Forum Moderators: phranque

Message Too Old, No Replies

RewriteCond Backreference issue

         

moroandrea

3:28 pm on Nov 12, 2010 (gmt 0)

10+ Year Member



I don't remember where, but I read the RewriteCond Backreference is valid for the first rule only.

This could be a problem for a group of rules that reguire to access to the backreference and I was wondering if there is a way to avoid such limit.
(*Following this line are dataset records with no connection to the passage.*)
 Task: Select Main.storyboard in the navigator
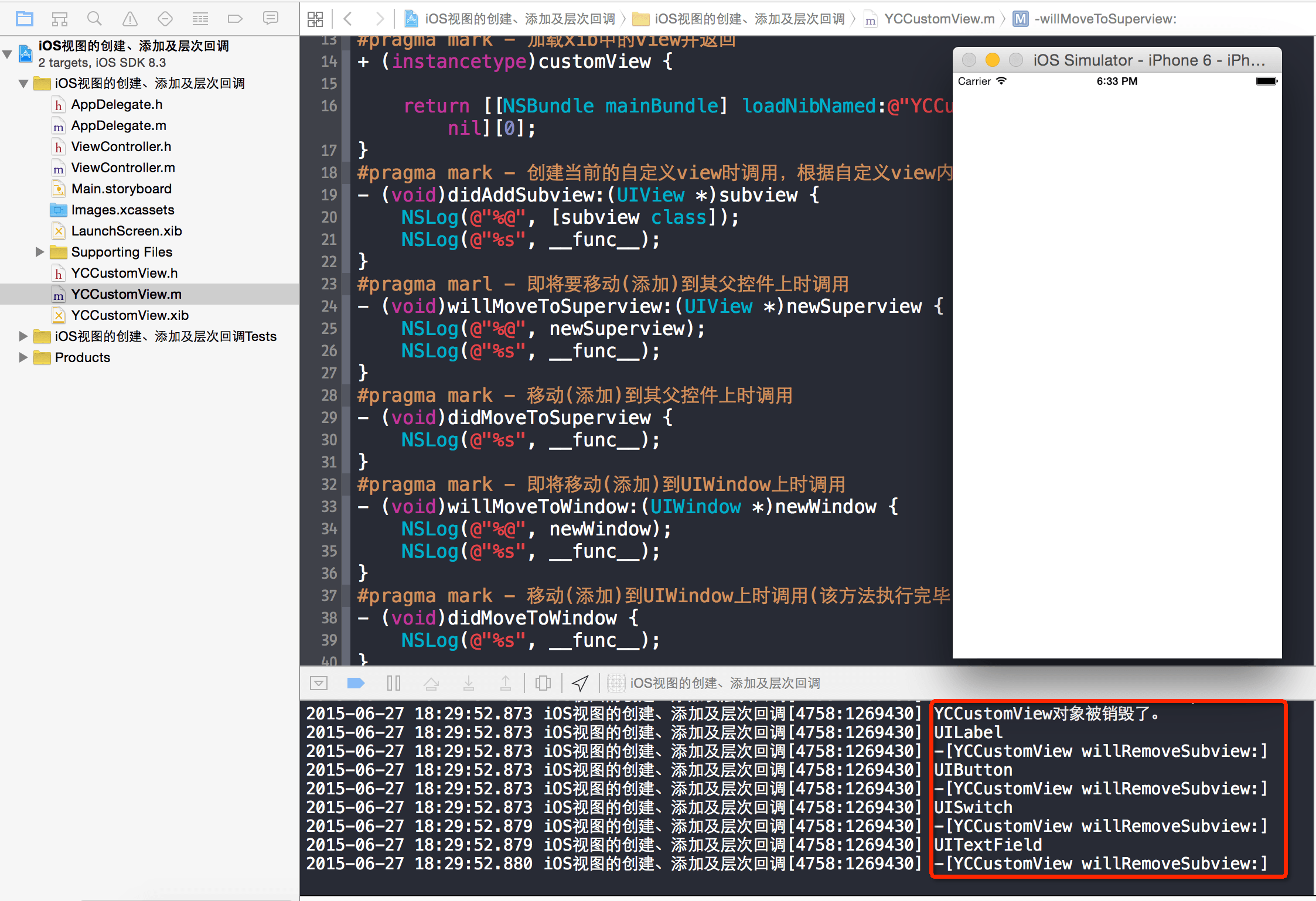point(121,189)
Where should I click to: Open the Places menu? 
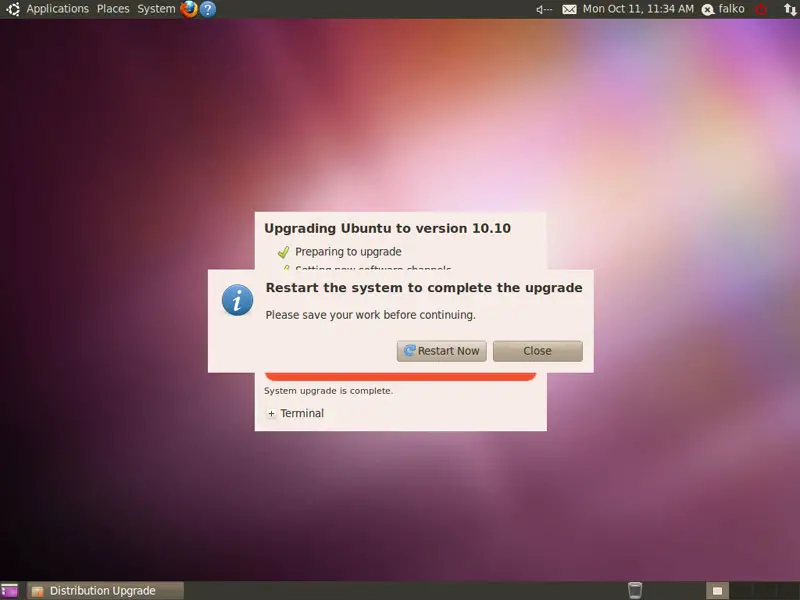(x=113, y=9)
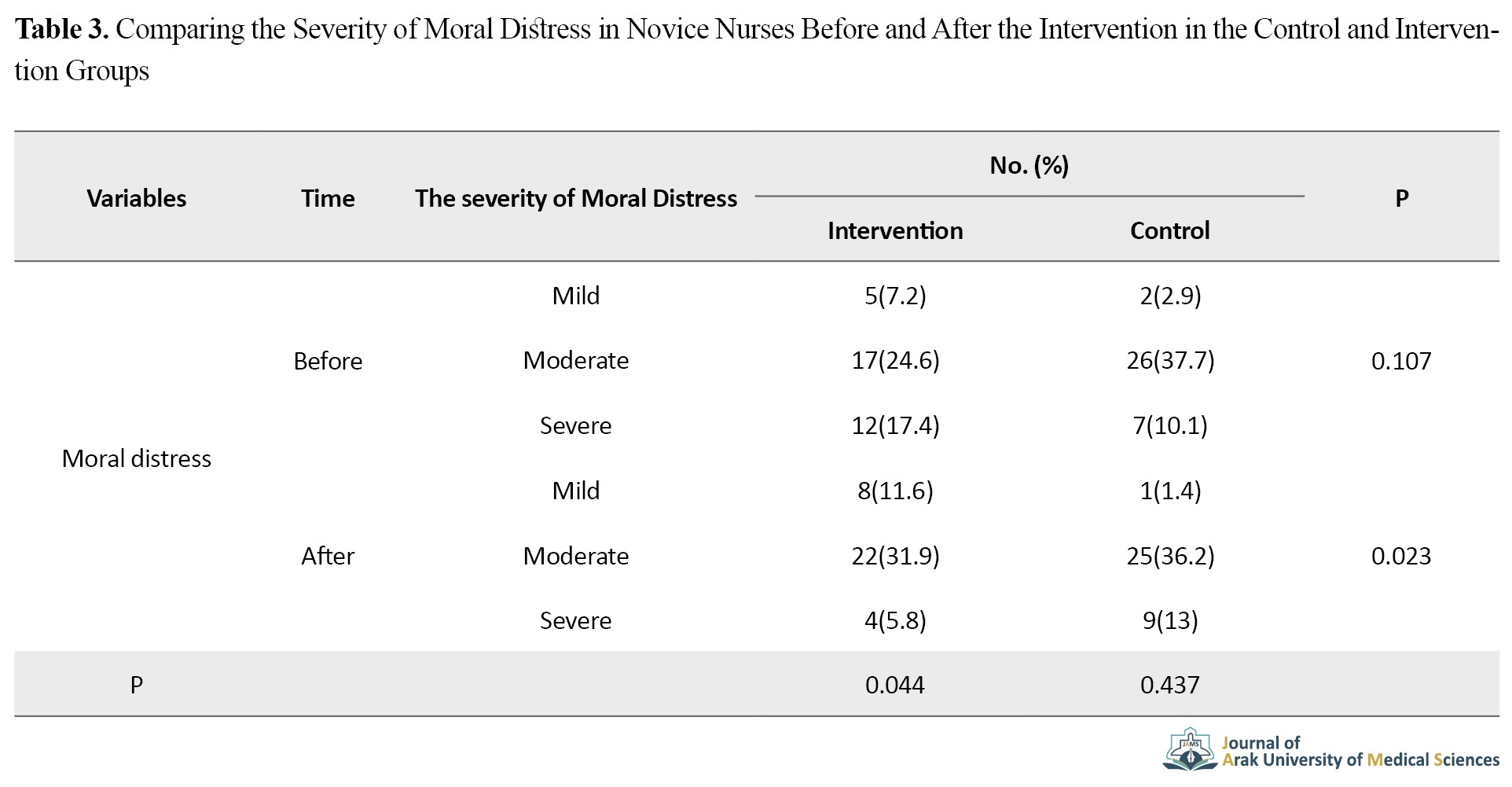Select the Control subheader
The image size is (1512, 787).
1170,230
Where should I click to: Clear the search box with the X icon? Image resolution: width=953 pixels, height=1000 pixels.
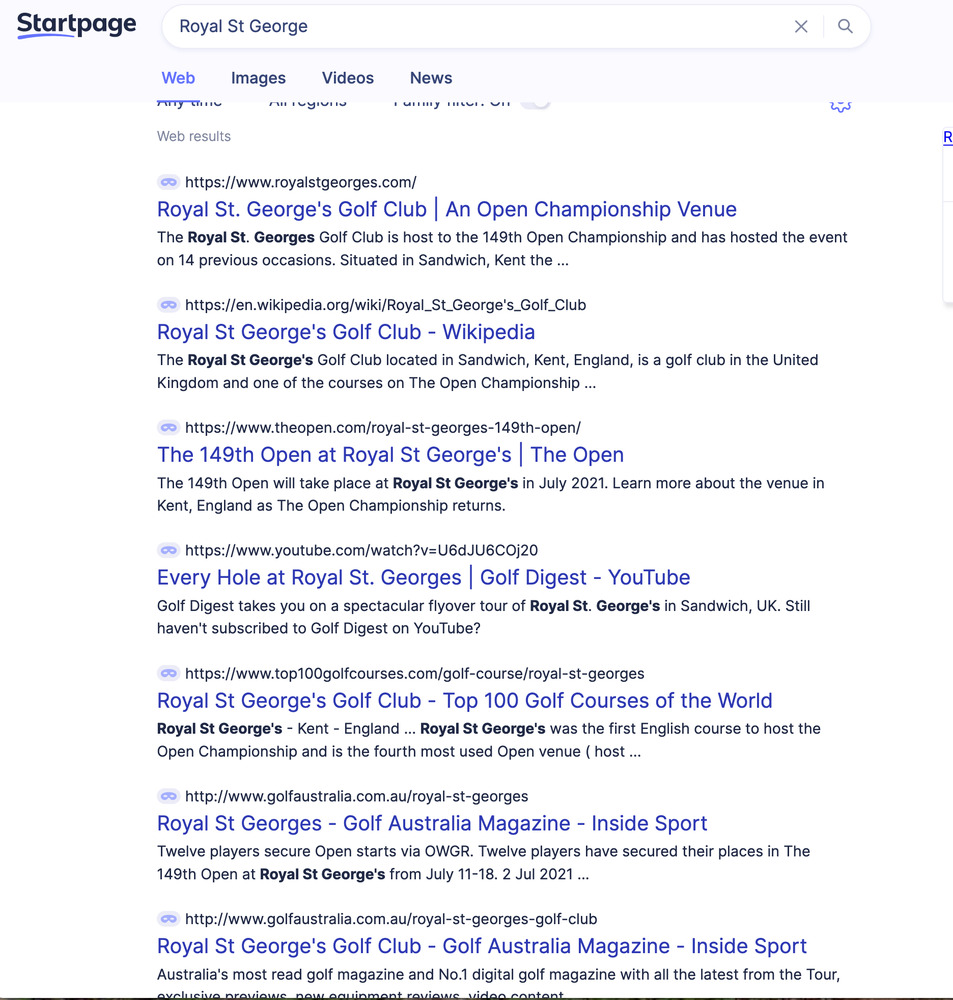[801, 27]
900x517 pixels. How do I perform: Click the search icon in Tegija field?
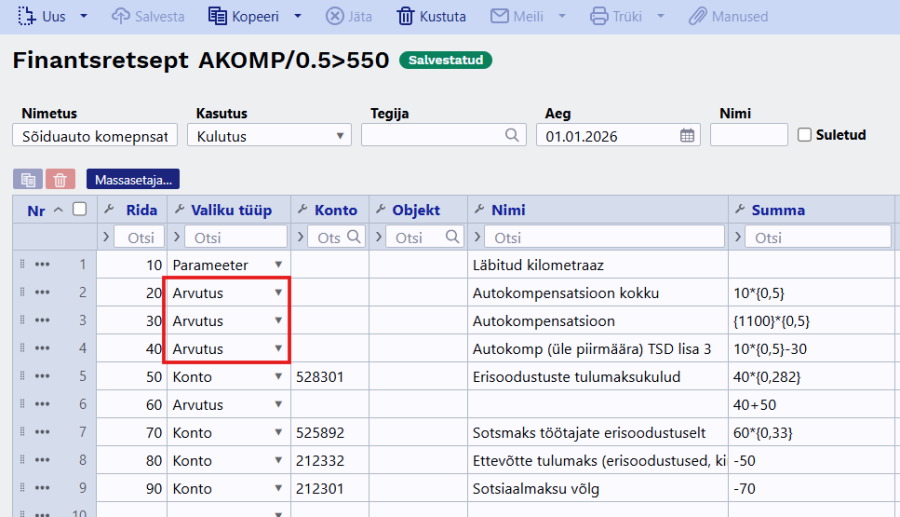tap(513, 135)
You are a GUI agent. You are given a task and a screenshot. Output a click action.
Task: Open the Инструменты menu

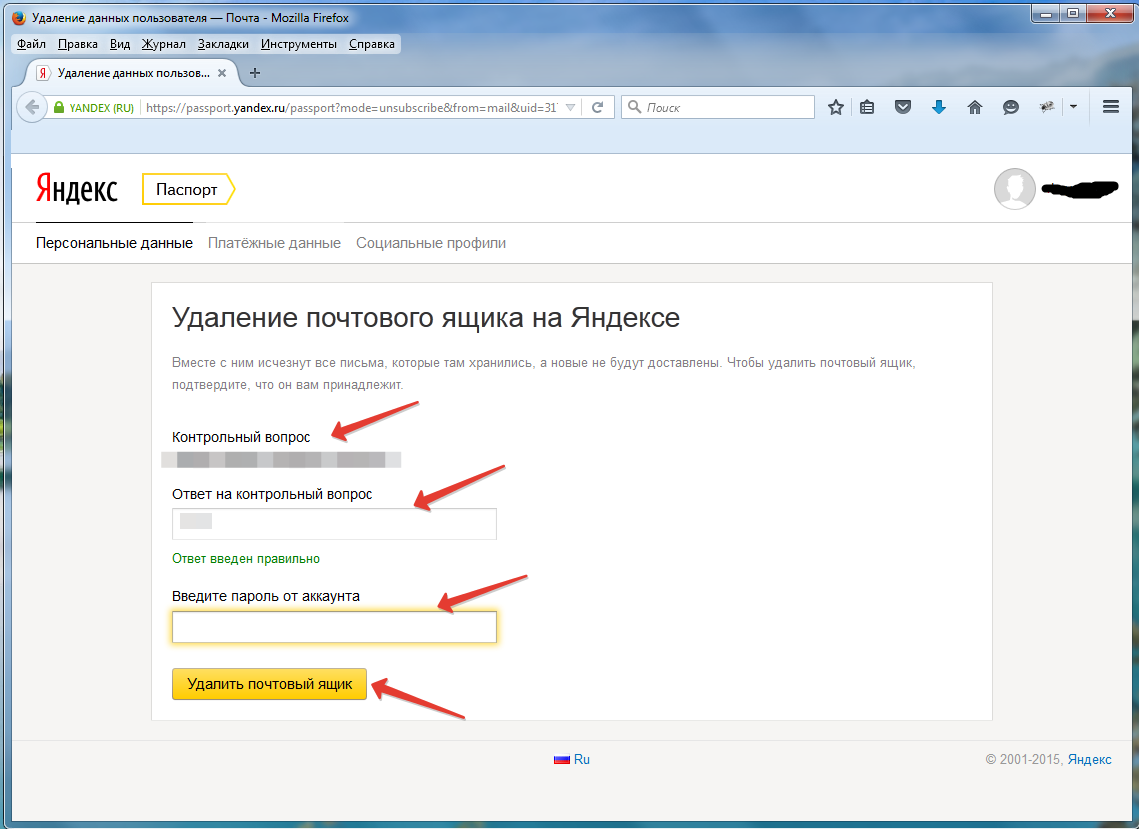pyautogui.click(x=298, y=44)
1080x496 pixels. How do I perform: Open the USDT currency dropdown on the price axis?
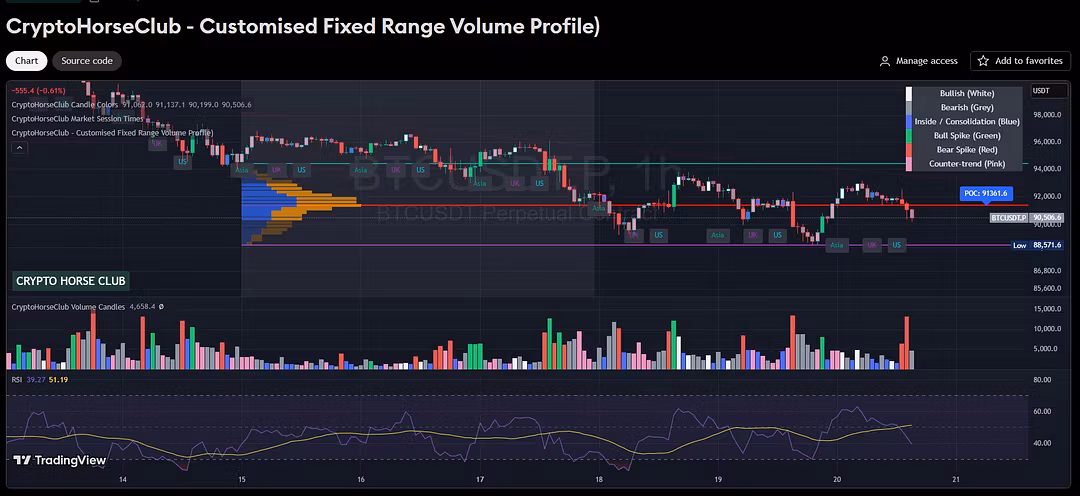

As I believe the answer is no, what is more performant between the following two options:

a) try to group the Rewritecondition as much as possibile in a similar fashion

RewriteCond %{HTTP_HOST} ^(www\.)?test\.eu(\.|\.?:[0-9]+)?$ [NC]
RewriteCond $1 ^abc/?$ [OR]
RewriteCond $1 ^xyz/?$
RewriteRule ...

b) Have a RewriteCond per each RewriteRule that require the backreference?

Many thanks

g1smd

4:48 pm on Nov 12, 2010 (gmt 0)

WebmasterWorld Senior Member 10+ Year Member Top Contributors Of The Month



That depends. In many cases there are other ways to code the rest of the rule, so avoiding the problem altogether.

For example

RewriteCond $1 ^abc/?$ [OR]
RewriteCond $1 ^xyz/?$


can be coded as

RewriteCond $1 ^(abc|xyz)/?$


In many cases, you won't even need the pattern to be in a separate RewriteCond, it might be better off as the main pattern within the RewriteRule line itself.

moroandrea

5:17 pm on Nov 12, 2010 (gmt 0)

10+ Year Member



Hi G1smd

thanks for the answer as usual

well the patterns I have are something like

abc/store/sock/size-10
abc/store/sock/size-11
abc/store/sock/size-12

which I would like to redirecto to the new socks folder

I guess I could use both the ways, but I guess in terms of readability the first example is the first one.

Is there a limit to group them with the or (pipe)?

g1smd

5:27 pm on Nov 12, 2010 (gmt 0)

WebmasterWorld Senior Member 10+ Year Member Top Contributors Of The Month



If there are always three slashes in the URL, and you need to individually pull each slash-delimited part out and re-use some of them, you can use ([^/]+)/ to find all characters up to the next slash, repeating that pattern the same number of times that you have slashes in the URL.
The [^X] operator is "NOT X"; and the + operator means "one or more times".

If it's just the size changing, then ^abc/store/sock/size-([0-9]{1,2})$ will find all requests that end with exactly one or two digits.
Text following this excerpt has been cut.